Computer Security in 2014

Every year, there is, between christmas and new-year, a hacker conference called the Chaos Communication Congress. I went twice, when it was still in Berlin (now it is in Hamburg) and it was always interesting. One important topic of the conference is computer security, with various teams showing weaknesses in the systems around us. The general situation has always been bleak: as computer security is generally not a priority, softwares and devices are full of bugs that can be exploited.

The highlight of the 2013 edition of the conference was certainly the presentation by Jacob Applebaum giving an overview on the various tools and technique deployed by the NSA to monitor, basically everybody. The same information was published in the newspaper spiegel. The underlying theme is that hacking, that was in the mythological days the realm of the lone hackers, was taken over first by the criminal and now by the military, be it the NSA, or the equivalent in various other countries: China, Malaysia or Ethiopia. All these organisations use complete hacking suites, that not only attack the victim, but the network infrastructure, and any people around them, the computer equivalent of carpet bombing. The situation is not bleak anymore, it is bad.

The NSA infrastructure is also meant to monitor the communication of every person, regardless of their citizenship or legal status, everybody is suspect and computer algorithm are the judges. Of course, the system is not only used for thwarting terrorists, but also spying on US allies (Angela Merkel‘s phone was hacked and used to spy on her), and those who remember Echelon will agree that the new NSA system is probably also used for industrial espionage, like the old one was.

People tend to react with news of surveillance programs by claiming that they are not interesting enough to monitor, they fail to see that with the economies of scales that can be achieved, they can be hacked and monitored for a few cents. At that price, everybody is interesting. Remember that most web services are so cheap they can be paid for using ads. Also computer systems are based on the guilt by association paradigm, so if you ever where somehow in contact with somebody interesting (muslim, activist, IT-student, etc.), you are interesting. If you read this blog, you were in contact with data from a high profile target, so you probably became interesting. Sorry about that.

Traditionally, the CCC has little direct impact outside of the computer security world, this year was a bit different. The leaked NSA slides show that they have access to manufacturer specific weaknesses, either because those manufacturers did a sloppy job, or because they cooperated and added them. This forced those companies to respond to those claims, generally to say that they did not cooperate with the NSA (except by their own incompetence), and stating that these methods are akin to criminal hacking.

Coming from US companies, those denials do not mean that much, as they could well be under some legal order to lie. Still it is interesting to see an organisation that is supposed to protected US interest forcing top US companies to basically fall on their swords, damaging their reputations.

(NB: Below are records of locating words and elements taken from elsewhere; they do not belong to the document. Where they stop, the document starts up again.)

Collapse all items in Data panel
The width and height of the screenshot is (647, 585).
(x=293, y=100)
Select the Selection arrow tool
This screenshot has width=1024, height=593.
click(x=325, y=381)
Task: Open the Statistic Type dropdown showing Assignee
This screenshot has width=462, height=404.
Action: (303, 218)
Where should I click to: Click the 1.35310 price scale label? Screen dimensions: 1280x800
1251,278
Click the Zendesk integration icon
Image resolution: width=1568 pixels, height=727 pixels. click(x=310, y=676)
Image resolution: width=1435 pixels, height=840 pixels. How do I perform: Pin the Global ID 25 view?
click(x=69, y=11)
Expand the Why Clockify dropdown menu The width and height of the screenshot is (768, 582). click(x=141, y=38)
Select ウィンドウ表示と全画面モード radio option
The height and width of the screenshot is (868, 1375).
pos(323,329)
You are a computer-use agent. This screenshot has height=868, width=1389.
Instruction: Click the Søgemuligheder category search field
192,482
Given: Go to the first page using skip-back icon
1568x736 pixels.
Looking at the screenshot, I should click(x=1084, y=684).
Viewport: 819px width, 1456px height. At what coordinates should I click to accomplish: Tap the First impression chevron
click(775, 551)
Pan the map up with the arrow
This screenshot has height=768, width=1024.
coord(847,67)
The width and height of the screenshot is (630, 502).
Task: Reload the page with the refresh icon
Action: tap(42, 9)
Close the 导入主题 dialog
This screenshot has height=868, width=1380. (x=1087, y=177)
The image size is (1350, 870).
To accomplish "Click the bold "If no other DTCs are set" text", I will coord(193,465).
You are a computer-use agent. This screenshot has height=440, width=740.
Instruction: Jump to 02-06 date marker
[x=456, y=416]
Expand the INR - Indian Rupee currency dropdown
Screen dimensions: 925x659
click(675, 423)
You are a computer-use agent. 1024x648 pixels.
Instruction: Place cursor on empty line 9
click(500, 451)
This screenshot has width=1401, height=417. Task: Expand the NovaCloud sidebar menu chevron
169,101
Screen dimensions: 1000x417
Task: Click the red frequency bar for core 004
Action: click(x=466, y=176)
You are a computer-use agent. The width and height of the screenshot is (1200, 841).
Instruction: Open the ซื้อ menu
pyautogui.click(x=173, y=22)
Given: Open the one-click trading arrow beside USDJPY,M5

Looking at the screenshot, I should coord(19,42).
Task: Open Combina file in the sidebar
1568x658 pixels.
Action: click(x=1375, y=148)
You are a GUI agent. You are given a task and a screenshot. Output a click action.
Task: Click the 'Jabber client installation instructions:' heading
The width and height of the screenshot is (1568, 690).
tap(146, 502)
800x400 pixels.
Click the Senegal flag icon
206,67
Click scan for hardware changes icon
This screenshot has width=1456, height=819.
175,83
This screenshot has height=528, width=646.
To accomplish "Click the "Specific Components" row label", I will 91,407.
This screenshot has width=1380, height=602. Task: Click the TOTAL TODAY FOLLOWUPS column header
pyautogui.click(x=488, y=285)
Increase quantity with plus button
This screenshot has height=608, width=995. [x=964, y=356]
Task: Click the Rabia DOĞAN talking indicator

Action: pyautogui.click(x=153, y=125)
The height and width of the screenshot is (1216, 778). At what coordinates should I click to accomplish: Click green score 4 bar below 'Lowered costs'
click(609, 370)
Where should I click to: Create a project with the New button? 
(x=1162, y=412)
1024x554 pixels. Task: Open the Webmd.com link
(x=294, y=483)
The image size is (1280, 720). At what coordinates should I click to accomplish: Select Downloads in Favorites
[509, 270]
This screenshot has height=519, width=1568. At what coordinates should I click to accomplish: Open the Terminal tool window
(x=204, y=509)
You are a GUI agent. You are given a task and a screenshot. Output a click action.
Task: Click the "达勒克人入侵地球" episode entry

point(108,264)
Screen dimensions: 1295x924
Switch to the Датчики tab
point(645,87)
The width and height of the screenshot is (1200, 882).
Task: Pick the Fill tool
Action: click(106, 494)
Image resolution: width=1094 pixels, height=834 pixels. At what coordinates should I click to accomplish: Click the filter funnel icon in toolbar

What will happen this year? The problem seems to have gotten to big to ignore, the NSA found all these juicy weaknesses and did not have them fixed, so there will be a rush to find them, in the good case by security researchers, in the bad by criminal organisations or corporations that sell espionages kits. Depending on who finds the first, this means either a PR nightmare, or a massive hacking, not a good prospect either case.

So I suspect two things will happen, first the PR offensive of various IT corporations will increase, second they will quietly beef up security, this will probably be very discreet, maybe increased bug reward programs. This would also probably mean that new releases will slow down – designing secure systems is hard – but I can live with that.